In recent years, temporal tagging, i.e., the extraction and normalization of temporal expressions, has become a vibrant research area. Several tools have been made available, and new strategies have been developed. Due to domain-specific challenges, evaluations of new methods should be performed on diverse text types. Despite significant efforts towards multilinguality in the context of temporal tagging, for all languages except English, annotated corpora exist only for a single domain. In the case of German, for example, only a narrative style corpus has been manually annotated so far, thus no evaluations of German temporal tagging performance on news articles can be made. In this paper, we present KRAUTS, a new German temporally annotated corpus containing two subsets of news documents: articles from the daily newspaper DOLOMITEN and from the weekly newspaper DIE ZEIT. Overall, the corpus contains 192 documents with 1,140 annotated temporal expressions, and has been made publicly available to further boost research in temporal tagging citejannik:hal-01844834.

Active learning to assist annotation of aerial Images in environmental surveys

Participants : Ewa Kijak, Mathieu Laroze [OBELIX team, IRISA] , Romain Dambreville [OBELIX team, IRISA] , Chloe Friguet [OBELIX team, IRISA] , Sébastien Lefèvre [OBELIX team, IRISA] .

Remote sensing technologies greatly ease environmental assessment over large study areas using aerial images, e.g. for monitoring and counting animals or ships. Such data are most often analyzed by a manual operator, leading to costly and non scalable solutions. If object detection algorithms are used to fasten and automate the counting processes, these algorithms need to have prior ground truth available, which is a time-consuming and tedious process for field experts or engineers. We introduced a method to assist the annotation process in aerial images by introducing an active learning algorithm, allowing interaction with the expert such as class confirmation or correction at the labeling stage, and querying the expert with groups of samples taken from the same image to ease user annotation.

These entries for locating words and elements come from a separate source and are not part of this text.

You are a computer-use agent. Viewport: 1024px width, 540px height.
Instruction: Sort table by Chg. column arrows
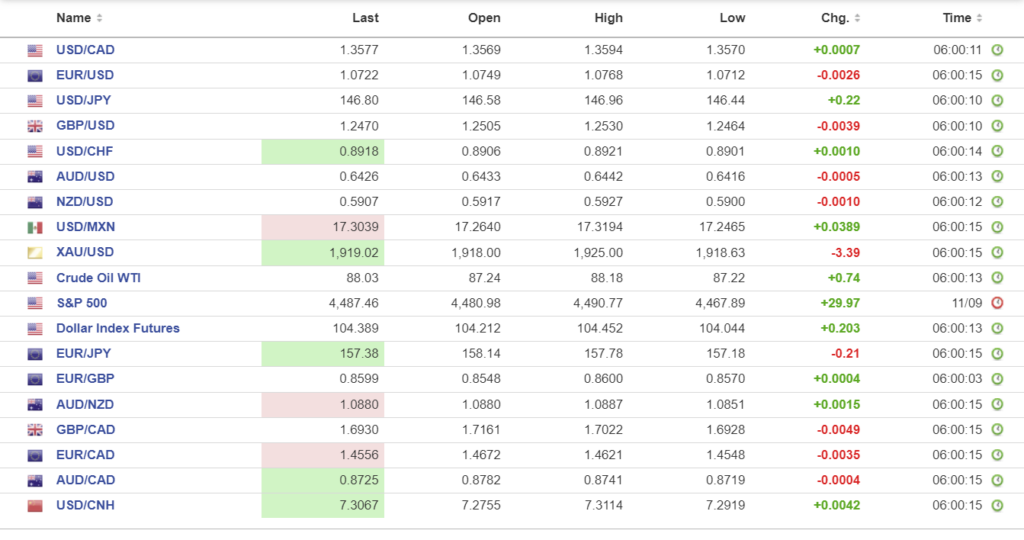click(857, 18)
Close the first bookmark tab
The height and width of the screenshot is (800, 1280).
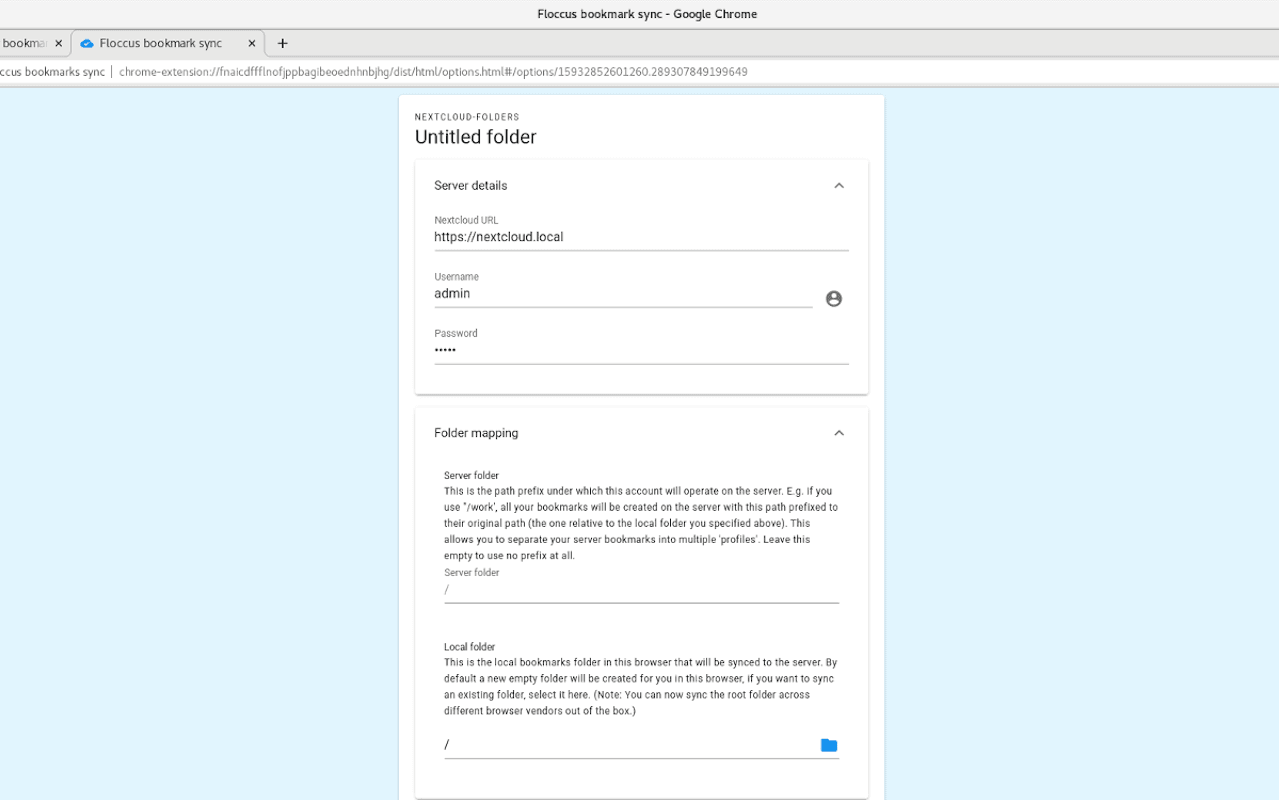(58, 43)
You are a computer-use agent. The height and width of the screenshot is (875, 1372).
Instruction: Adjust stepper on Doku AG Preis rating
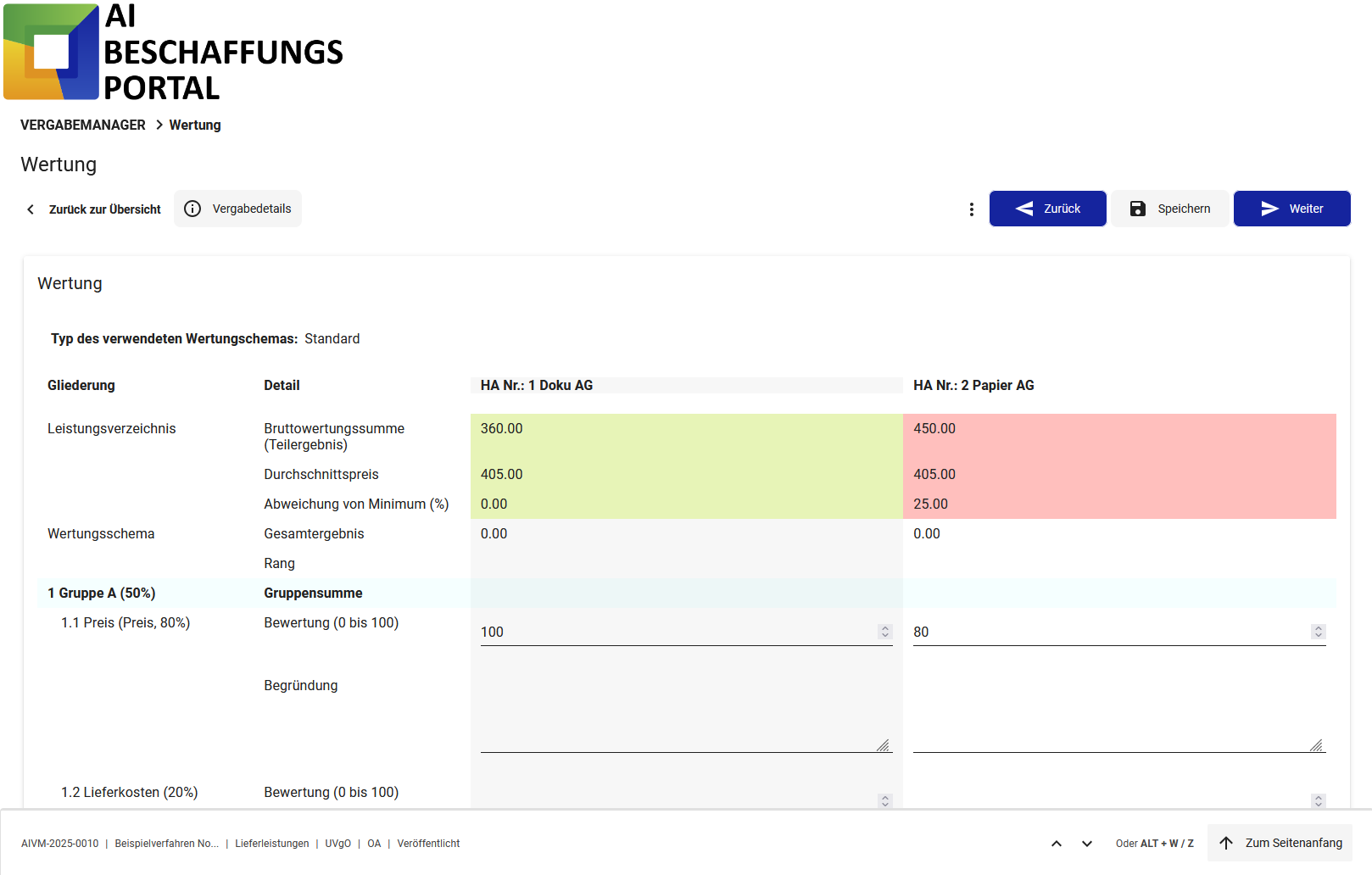coord(885,632)
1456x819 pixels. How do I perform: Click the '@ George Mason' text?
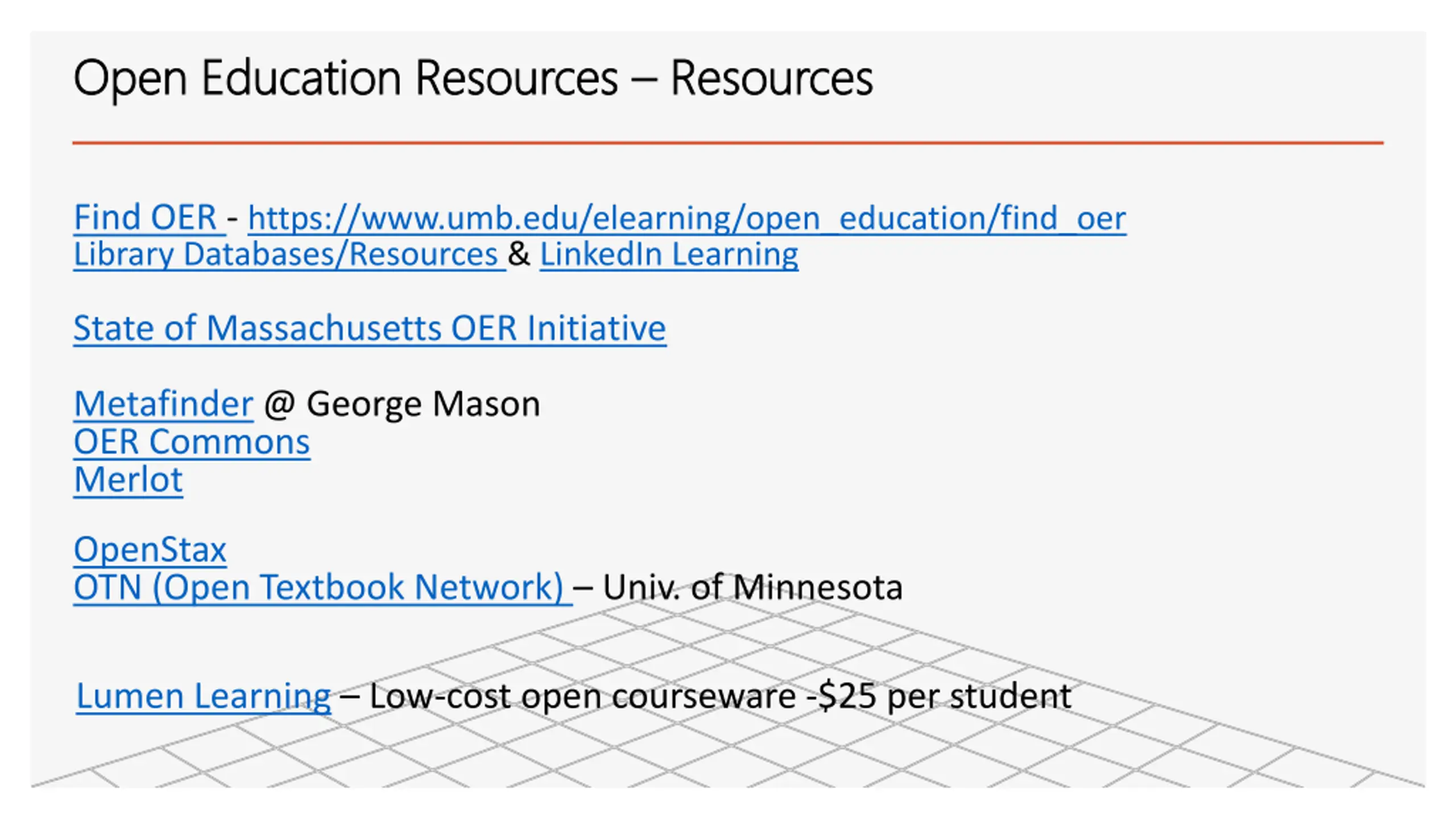[402, 404]
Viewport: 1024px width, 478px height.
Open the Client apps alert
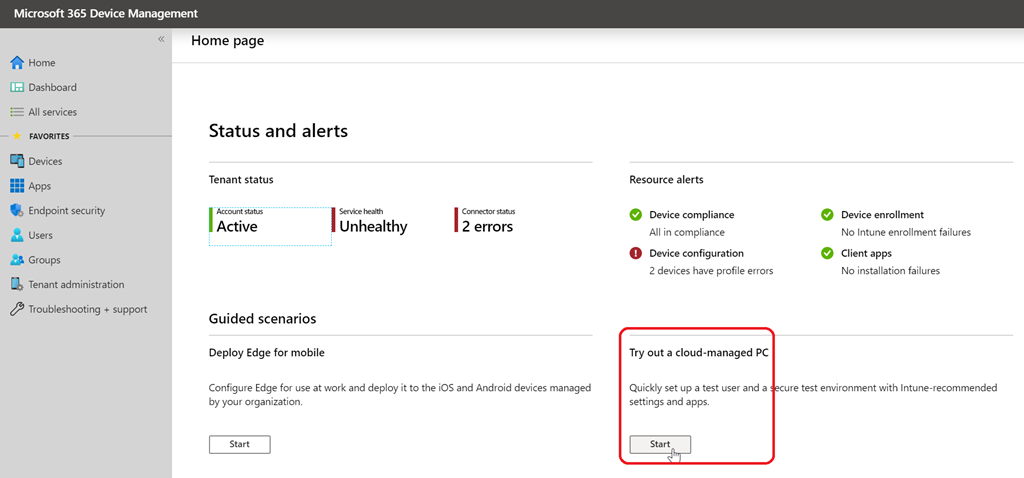tap(866, 254)
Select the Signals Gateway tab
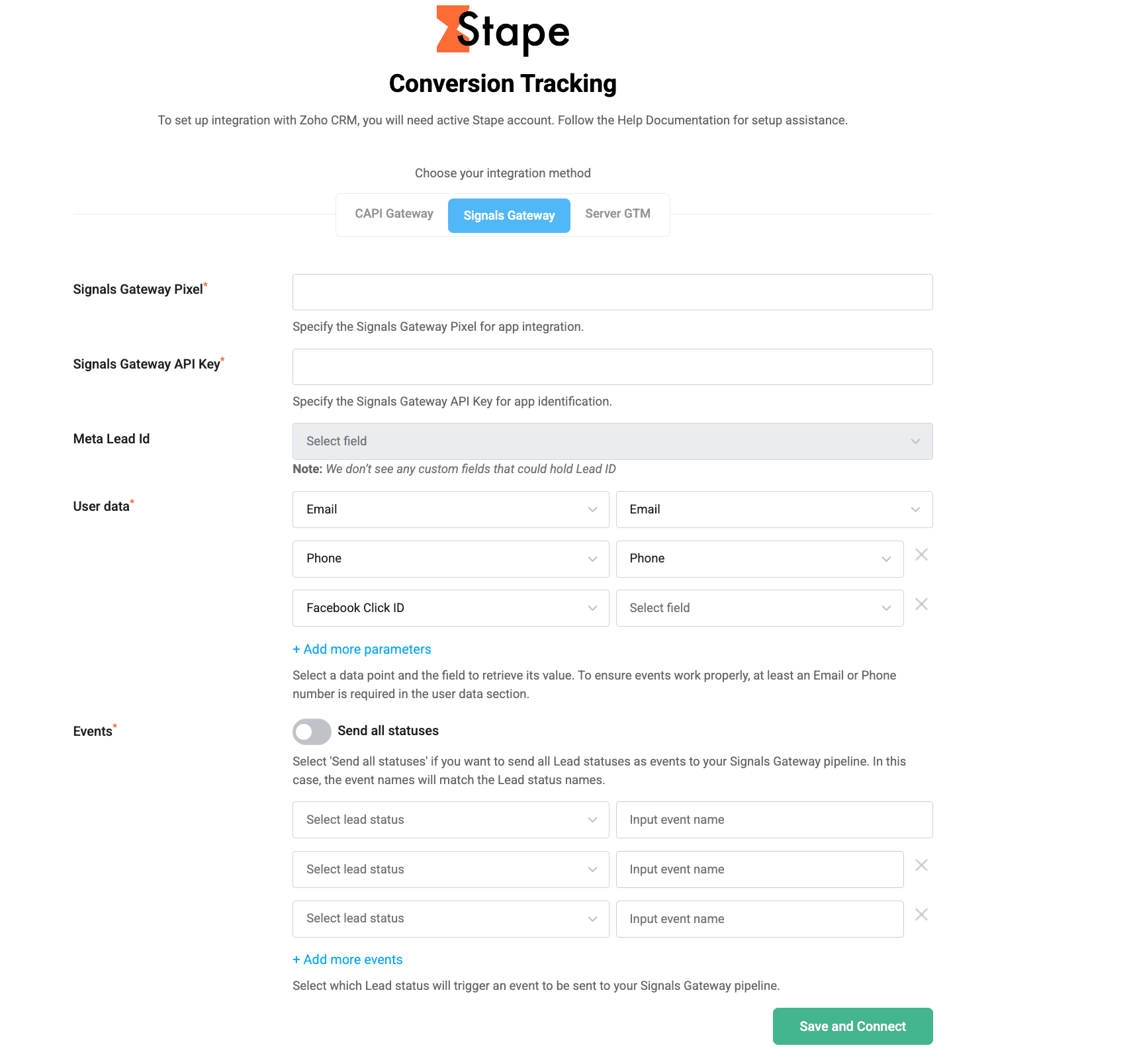This screenshot has width=1129, height=1064. [508, 215]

Usual active learning algorithms perform instance selection from the whole set of input data. In this work, the selection of the queried instances is constrained by requiring that they belong to a group, (a part of) an image in our case, to ease the annotator task as the queried instances are proposed in their comprehensive context. We defined a score to rank the images and identify the one that should be annotated at each iteration, based on both uncertainty and true positives. The main objective is to reduce the number of human interactions on the overall process, starting from a first annotated image, rather than reaching the maximum final accuracy. Therefore, the annotation cost is measured through the gain in interactions (corrections of the classifier decisions by the annotator) with respect to a labeling task from scratch. At each iteration, the classifier is retrained according to a specific subset of data. Several strategies have been compared and their performances regarding the interaction gain have been discussed [19], [36].